GIVEN RECORDS:

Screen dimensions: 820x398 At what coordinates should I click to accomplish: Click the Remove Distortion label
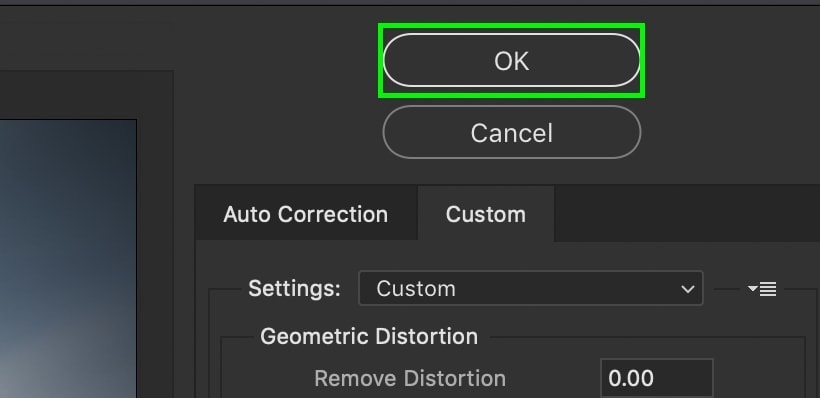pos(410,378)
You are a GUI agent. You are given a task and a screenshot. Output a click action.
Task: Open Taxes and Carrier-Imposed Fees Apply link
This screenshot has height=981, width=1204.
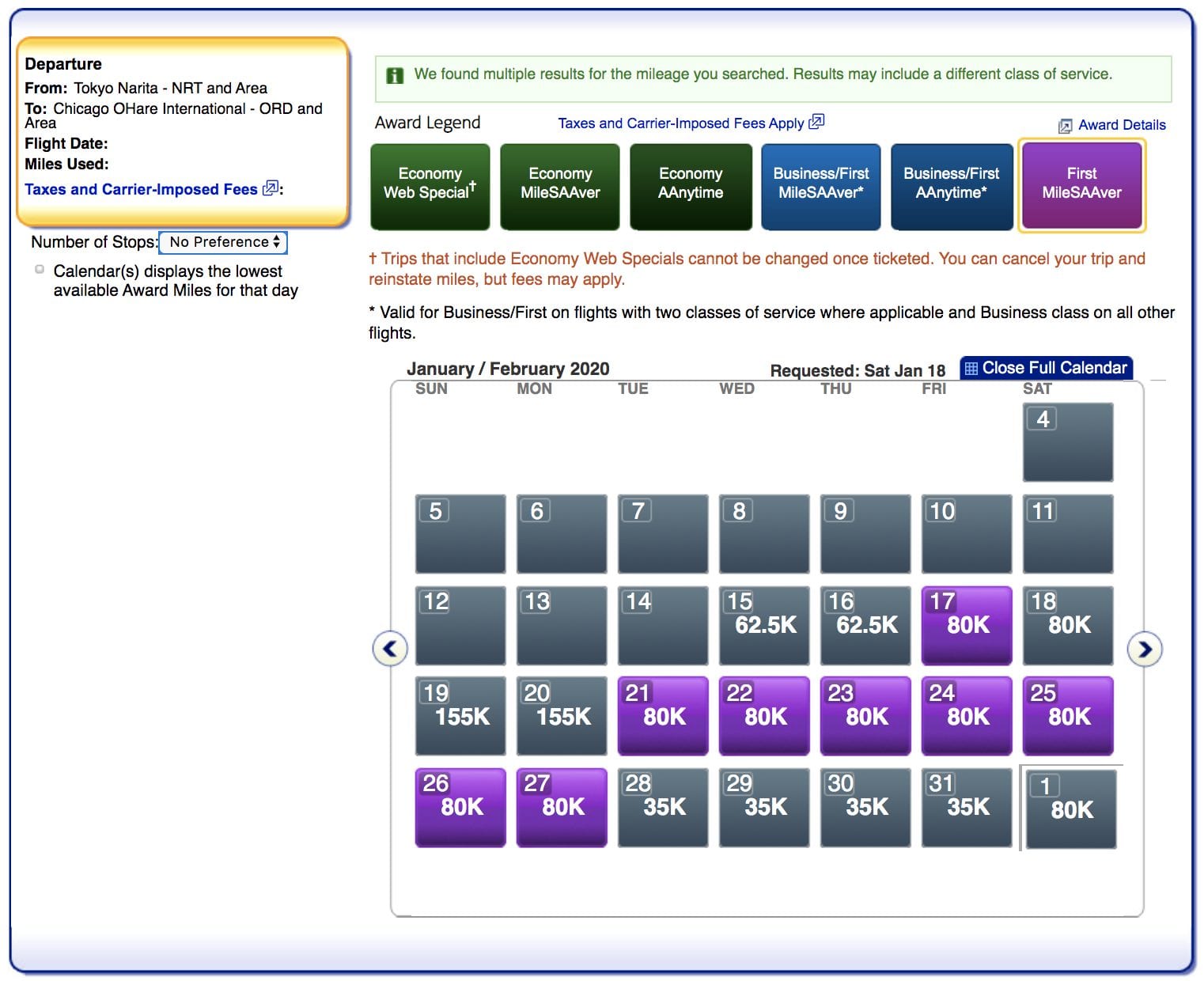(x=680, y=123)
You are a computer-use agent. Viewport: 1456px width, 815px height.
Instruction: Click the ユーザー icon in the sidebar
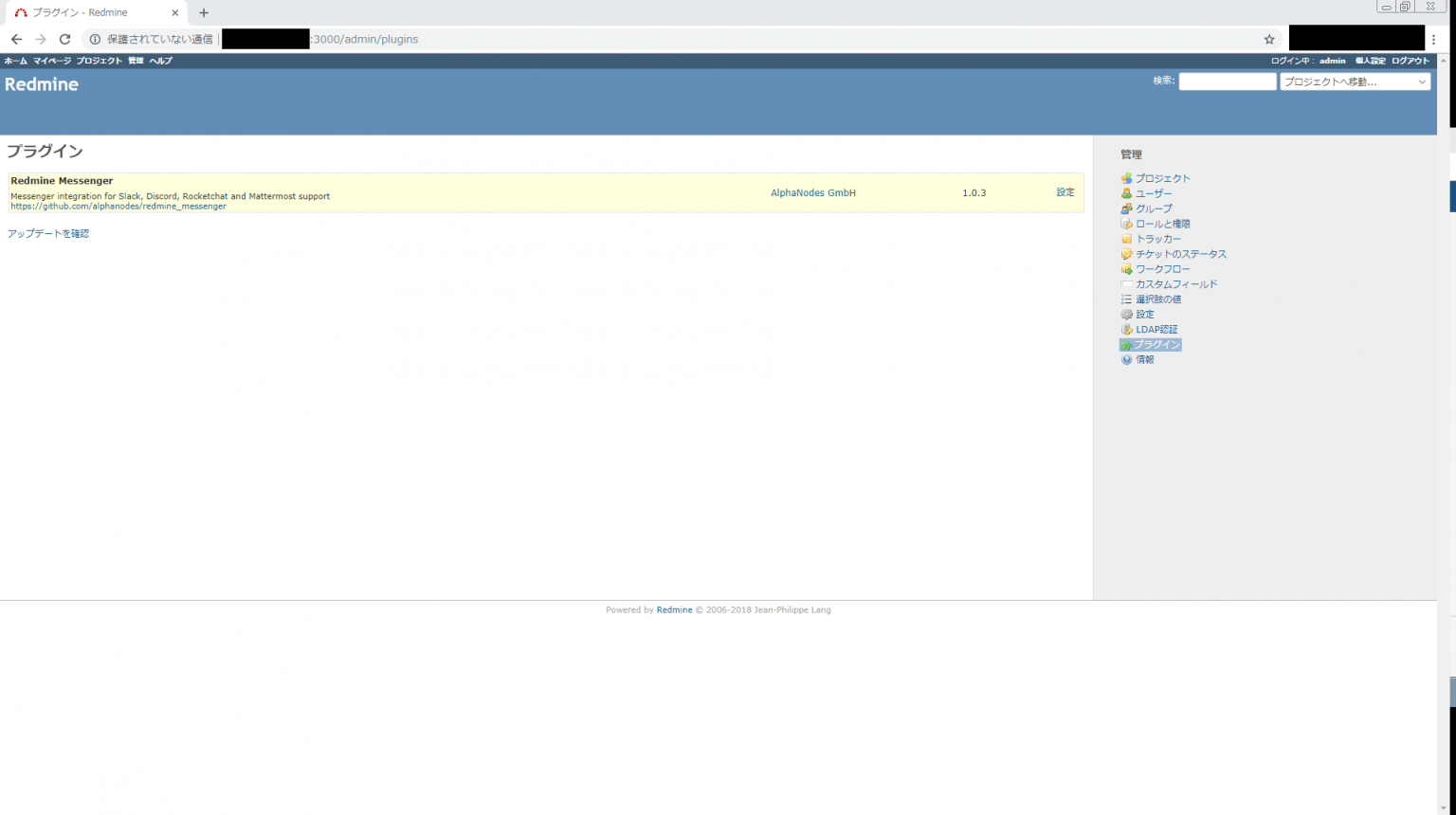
==
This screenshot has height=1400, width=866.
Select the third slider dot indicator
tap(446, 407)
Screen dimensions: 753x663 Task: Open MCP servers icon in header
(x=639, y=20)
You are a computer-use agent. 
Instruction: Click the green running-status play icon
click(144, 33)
...
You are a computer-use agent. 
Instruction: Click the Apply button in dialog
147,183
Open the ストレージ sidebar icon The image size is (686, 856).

WHAT YOU HAVE TO DO:
Look through the entries above and list every line containing "sidebar".

TASK OUTPUT:
Instruction: Click the ユーザー icon in the sidebar
Open the ストレージ sidebar icon The image size is (686, 856).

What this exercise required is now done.